The ingredients give us a hint of its long history. The “soup” dates from pre-roman times in the Iberian peninsula when bits of stale bread were moistened with oil, a bit of vinegar perhaps. Water was added to make a cold soup. This type of arrangement was possible for soldiers peasants and shepherds to have as a meal on the run. At home garlic was ground with a mortal and pestle along with bread and oil making a paste to which water was added.
The name itself is rather a mystery but it is thought to be a corruption of a Portuguese word meaning “bits and pieces”, or “crumbs” as the bread was broken up into pieces…or, perhaps, a corruption of an Arab word meaning the same thing.
Almonds were sometimes added to the bread/garlic mixture as well as other ingredients. Then in the sixteenth century Spain conquered Mexico and tomatoes and bell peppers (capsicum) were introduced to the country but it wasn’t until the eighteenth that there is a record of their being used as an ingredient in gazpacho.
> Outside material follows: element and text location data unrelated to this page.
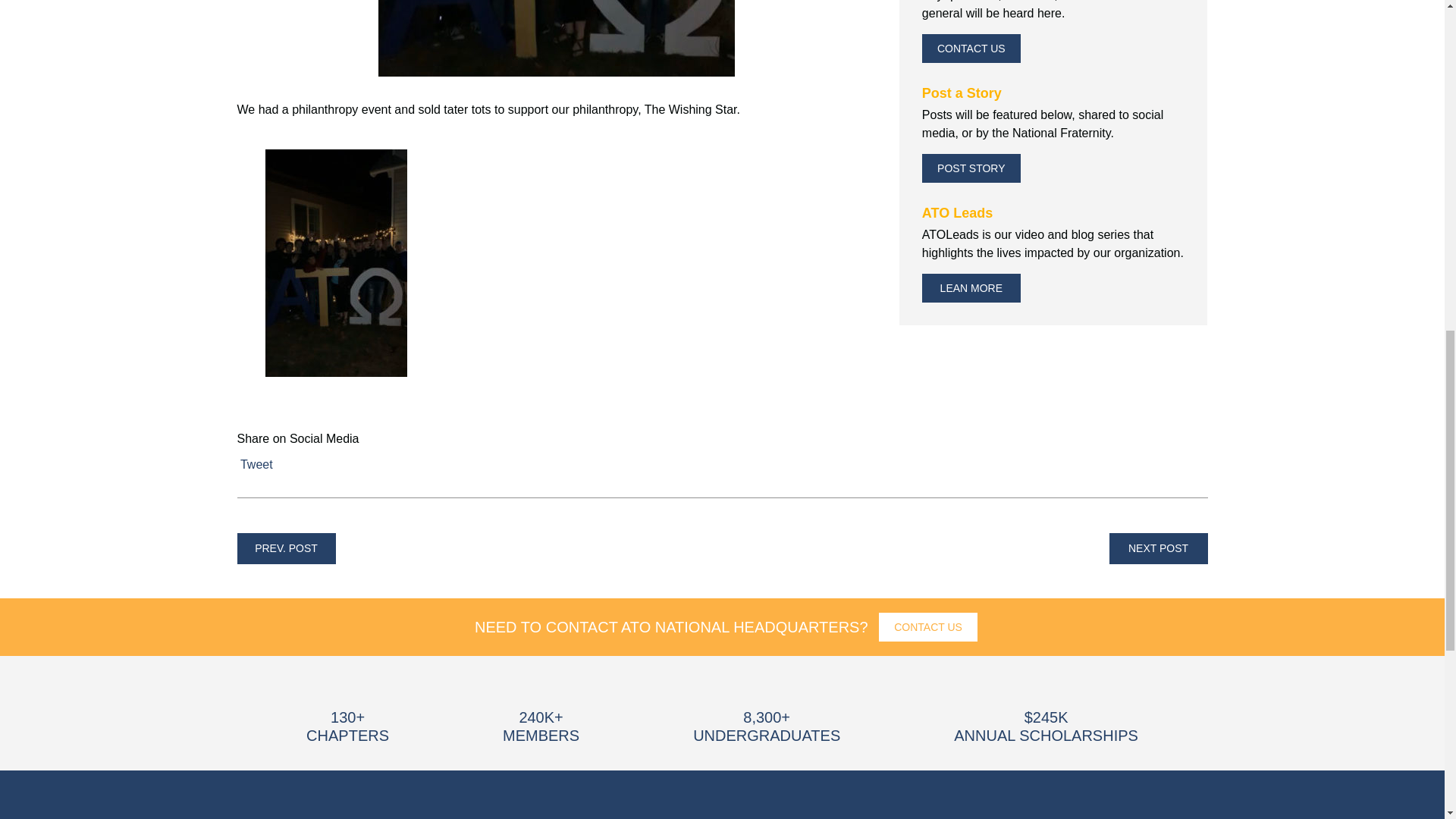
NEXT POST (1157, 548)
Tweet (256, 463)
Lean More (970, 287)
CONTACT US (927, 626)
LEAN MORE (970, 287)
CONTACT US (970, 48)
Post Story (970, 167)
PREV. POST (284, 548)
POST STORY (970, 167)
Contact Us (970, 48)
Given the description of an element on the screen output the (x, y) to click on. 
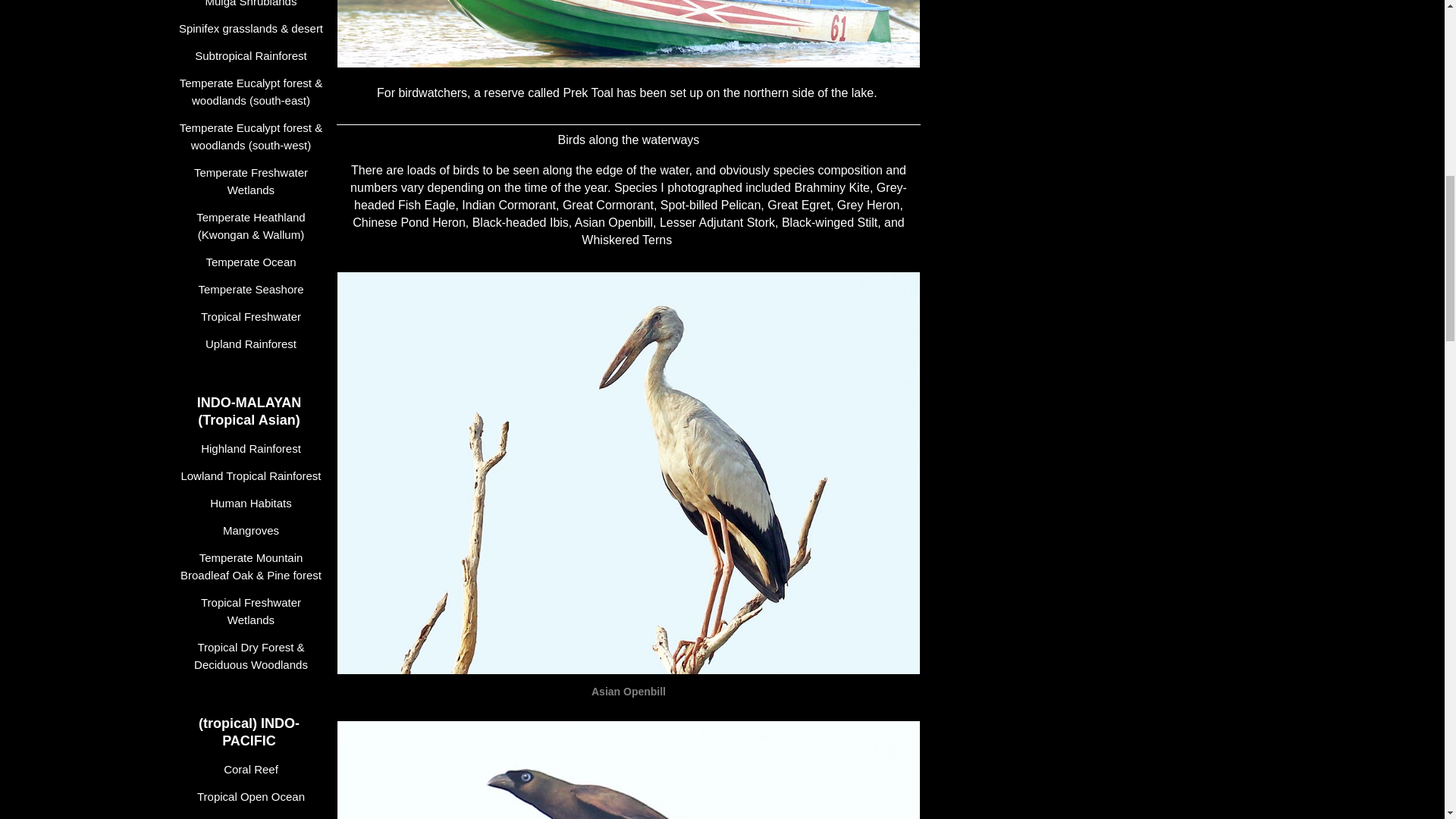
Tropical Freshwater Wetlands (253, 610)
Coral Reef (253, 769)
Upland Rainforest (253, 343)
Temperate Ocean (253, 261)
Tropical Freshwater (253, 316)
Human Habitats (253, 502)
Lowland Tropical Rainforest (253, 475)
Mangroves (253, 529)
PACIFIC Island Rainforest (253, 815)
Subtropical Rainforest (253, 55)
Mulga Shrublands (253, 6)
Temperate Seashore (253, 289)
Highland Rainforest (253, 448)
Tropical Open Ocean (253, 796)
Temperate Freshwater Wetlands (253, 180)
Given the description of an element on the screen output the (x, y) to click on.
- 2 slices day old French bread
- 2 small cucumbers,
- 1 small yellow onion
- 2 cloves garlic
- 6 ripe medium size tomatoes
- 2 small green bell peppers
- 6 Tbsp. olive oil
- 3 Tbsp. red wine vinegar
- 1 ½ tsp. paprika
- 1 tsp. salt
- 1 tsp. pepper
Garnish: Garnish: Use homemade or purchased croutons. Peel and dice vegetables used for garnish and set out in individual bowls
- Tomato, peeled & diced
- Green bell pepper, diced
- Onion, minced
- Cucumber, peeled & diced
- Peel and dice one tomato and set aside
- Seed and dice one green pepper set aside.
- Cut the crust off the bread and soak in water. Squeeze dry. Set aside.
- Peel and dice remaining vegetables and put into a food processor along with the bread.
- Purée the vegetables until smooth.
- Add the olive oil, vinegar, paprika and salt & pepper, and process enough to blend
- Pour into bowl and add reserved diced tomato and green pepper.
- Chill. While gazpacho is chilling, prepare garnish.
- Pour gazpacho into (preferably earthenware) bowls and have guests add their own garnish to taste.
As it absolutely typical of standard recipes, there are many variations on the theme with ingredients and their ratios differing a bit from cook to cook both in the white or red gazpacho.